Of darkened streets and smashed car roofs.
Of tree limbs everywhere.
Valentine's Day 1990 was no treat to anyone. Ice coated trees throughout East Central Illinois, bringing the limbs down on top of power lines, houses and cars and plunging the area into darkness that, in some cases, would remain for weeks.
Driving home from The News-Gazette that night may be the most challenging short trip I'll ever take. Absolute darkness along Church Street was utterly eerie. My headlights illuminated fallen tree limbs jutting at all angles out into the street and not-quite-broken branches suspended above.
And power was out when I got home.
Fortunately, my brother lived in Champaign, hadn't lost power, and graciously opened his home. It was cramped, but there was electricity and hot water. Compared with many of my co-workers and others I knew in town, I was lucky.
If you've forgotten just what those days were like — or if you hadn't yet arrived to this neck of the woods — take a look at our photo gallery at news-gazette.com.
I'd forgotten about kerosene heaters, and so I was taken by surprise by the photo of the line of customers waiting to fill their five-gallon cans with fuel for heaters.
A "sighting" meant the power company crew was in your neighborhood, so maybe you were close to having electricity. For the first time in days, or maybe weeks.
I'm not sure I ever saw the photo of the 14-year-old studying by candlelight in St. Joseph because the power was still out a week after the storm.
Did you shop by flashlight at Diana Foods?
If you were here on Feb. 14, 1990, leave your memories in the comments or email them to firstname.lastname@example.org and we'll add them online.
From Shari Grindley:
I remember that day well.

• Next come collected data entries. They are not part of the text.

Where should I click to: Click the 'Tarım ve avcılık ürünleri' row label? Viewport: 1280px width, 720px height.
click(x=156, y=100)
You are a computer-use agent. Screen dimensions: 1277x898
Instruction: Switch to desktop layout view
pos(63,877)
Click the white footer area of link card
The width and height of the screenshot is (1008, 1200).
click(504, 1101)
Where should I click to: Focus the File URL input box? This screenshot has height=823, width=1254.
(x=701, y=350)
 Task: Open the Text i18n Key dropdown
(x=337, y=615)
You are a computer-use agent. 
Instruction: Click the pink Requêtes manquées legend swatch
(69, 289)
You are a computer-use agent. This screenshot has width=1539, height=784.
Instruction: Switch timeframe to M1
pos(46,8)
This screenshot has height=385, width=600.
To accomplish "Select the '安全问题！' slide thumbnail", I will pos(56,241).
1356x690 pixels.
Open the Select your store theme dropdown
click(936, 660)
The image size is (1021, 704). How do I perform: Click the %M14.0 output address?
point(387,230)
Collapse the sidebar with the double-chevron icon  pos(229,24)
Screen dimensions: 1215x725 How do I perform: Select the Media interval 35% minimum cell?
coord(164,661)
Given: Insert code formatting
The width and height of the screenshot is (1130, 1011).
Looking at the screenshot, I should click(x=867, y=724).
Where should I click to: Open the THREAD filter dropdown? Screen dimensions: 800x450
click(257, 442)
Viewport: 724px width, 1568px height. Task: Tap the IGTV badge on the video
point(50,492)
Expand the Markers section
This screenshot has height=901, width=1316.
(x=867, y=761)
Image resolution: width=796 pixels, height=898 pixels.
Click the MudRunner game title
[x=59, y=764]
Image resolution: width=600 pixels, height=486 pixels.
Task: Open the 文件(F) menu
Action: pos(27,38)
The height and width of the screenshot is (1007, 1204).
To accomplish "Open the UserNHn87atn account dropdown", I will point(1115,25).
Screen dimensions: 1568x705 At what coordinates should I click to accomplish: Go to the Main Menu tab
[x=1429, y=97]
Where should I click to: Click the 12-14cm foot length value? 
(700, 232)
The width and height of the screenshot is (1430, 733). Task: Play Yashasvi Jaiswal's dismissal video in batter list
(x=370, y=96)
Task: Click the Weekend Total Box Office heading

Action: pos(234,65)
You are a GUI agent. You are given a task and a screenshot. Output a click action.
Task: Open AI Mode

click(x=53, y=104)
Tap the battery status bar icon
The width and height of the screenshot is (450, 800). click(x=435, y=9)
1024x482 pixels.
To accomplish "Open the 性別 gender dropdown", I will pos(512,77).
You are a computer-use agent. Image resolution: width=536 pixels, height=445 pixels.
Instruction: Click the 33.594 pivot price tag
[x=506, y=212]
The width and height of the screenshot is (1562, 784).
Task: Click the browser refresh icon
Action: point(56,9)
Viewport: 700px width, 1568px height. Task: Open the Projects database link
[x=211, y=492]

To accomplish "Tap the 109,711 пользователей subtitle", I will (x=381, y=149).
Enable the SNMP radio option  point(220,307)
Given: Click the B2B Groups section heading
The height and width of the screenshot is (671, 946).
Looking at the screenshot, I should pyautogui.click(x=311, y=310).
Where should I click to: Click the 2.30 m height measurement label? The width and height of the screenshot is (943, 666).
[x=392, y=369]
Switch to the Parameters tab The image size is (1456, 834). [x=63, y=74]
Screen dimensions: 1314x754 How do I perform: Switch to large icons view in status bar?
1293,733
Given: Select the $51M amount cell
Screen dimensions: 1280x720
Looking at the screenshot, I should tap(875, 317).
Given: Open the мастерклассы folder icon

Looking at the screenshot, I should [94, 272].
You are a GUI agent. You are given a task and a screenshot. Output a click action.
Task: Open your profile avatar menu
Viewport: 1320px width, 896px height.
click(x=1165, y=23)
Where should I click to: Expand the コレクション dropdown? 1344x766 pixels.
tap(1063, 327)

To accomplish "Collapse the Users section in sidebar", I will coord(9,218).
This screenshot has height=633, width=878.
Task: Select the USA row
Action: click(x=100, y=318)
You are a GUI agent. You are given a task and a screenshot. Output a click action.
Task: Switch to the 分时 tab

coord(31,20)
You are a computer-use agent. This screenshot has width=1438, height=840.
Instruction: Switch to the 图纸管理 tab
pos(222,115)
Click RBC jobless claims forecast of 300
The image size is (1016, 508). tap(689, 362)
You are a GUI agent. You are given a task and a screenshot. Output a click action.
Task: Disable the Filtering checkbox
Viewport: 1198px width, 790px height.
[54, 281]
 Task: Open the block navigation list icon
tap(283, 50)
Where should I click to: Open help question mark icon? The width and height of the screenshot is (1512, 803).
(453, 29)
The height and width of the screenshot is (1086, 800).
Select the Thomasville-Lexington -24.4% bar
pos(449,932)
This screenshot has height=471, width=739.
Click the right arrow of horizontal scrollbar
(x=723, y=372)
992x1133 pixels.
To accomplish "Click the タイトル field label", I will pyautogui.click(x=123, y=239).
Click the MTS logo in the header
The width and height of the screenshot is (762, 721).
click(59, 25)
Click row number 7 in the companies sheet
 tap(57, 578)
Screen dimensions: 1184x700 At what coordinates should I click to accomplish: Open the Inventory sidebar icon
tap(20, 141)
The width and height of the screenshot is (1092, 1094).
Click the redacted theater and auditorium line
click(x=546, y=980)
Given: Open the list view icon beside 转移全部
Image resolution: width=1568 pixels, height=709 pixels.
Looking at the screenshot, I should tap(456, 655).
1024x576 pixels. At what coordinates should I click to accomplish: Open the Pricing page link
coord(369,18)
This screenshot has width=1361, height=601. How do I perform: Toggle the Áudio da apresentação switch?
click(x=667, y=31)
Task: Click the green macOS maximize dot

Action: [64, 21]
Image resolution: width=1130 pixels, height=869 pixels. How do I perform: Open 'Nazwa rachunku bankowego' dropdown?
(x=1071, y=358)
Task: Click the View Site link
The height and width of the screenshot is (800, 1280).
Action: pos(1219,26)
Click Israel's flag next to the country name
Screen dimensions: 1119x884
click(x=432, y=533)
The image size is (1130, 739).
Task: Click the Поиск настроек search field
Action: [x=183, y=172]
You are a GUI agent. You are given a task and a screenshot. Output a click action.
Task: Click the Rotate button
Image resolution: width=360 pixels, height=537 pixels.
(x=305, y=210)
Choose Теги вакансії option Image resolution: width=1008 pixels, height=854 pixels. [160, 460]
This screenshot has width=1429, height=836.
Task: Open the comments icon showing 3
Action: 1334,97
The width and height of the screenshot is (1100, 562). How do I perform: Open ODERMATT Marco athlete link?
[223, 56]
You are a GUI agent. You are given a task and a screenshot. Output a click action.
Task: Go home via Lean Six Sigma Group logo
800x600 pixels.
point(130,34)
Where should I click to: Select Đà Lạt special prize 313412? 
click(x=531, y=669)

My husband and I helped deliver flowers for a local florist and were out driving from early morning until around 9:00 pm. Many of the houses we delivered to that evening were without power. I remember us sliding down a few driveways even with the van in Park. We spent a lot of time driving around fallen tree branches that night but we managed to get all the flowers delivered and get back home safely (to our own house without power). It was a scary time to be out on the road and something I hope to never have to deal with again.
From Nancy Stephens of Danville
Going to classes the next day made it obvious who lived in the dorms; they had hot water. As time went on, I think students were sneaking friends in to shower.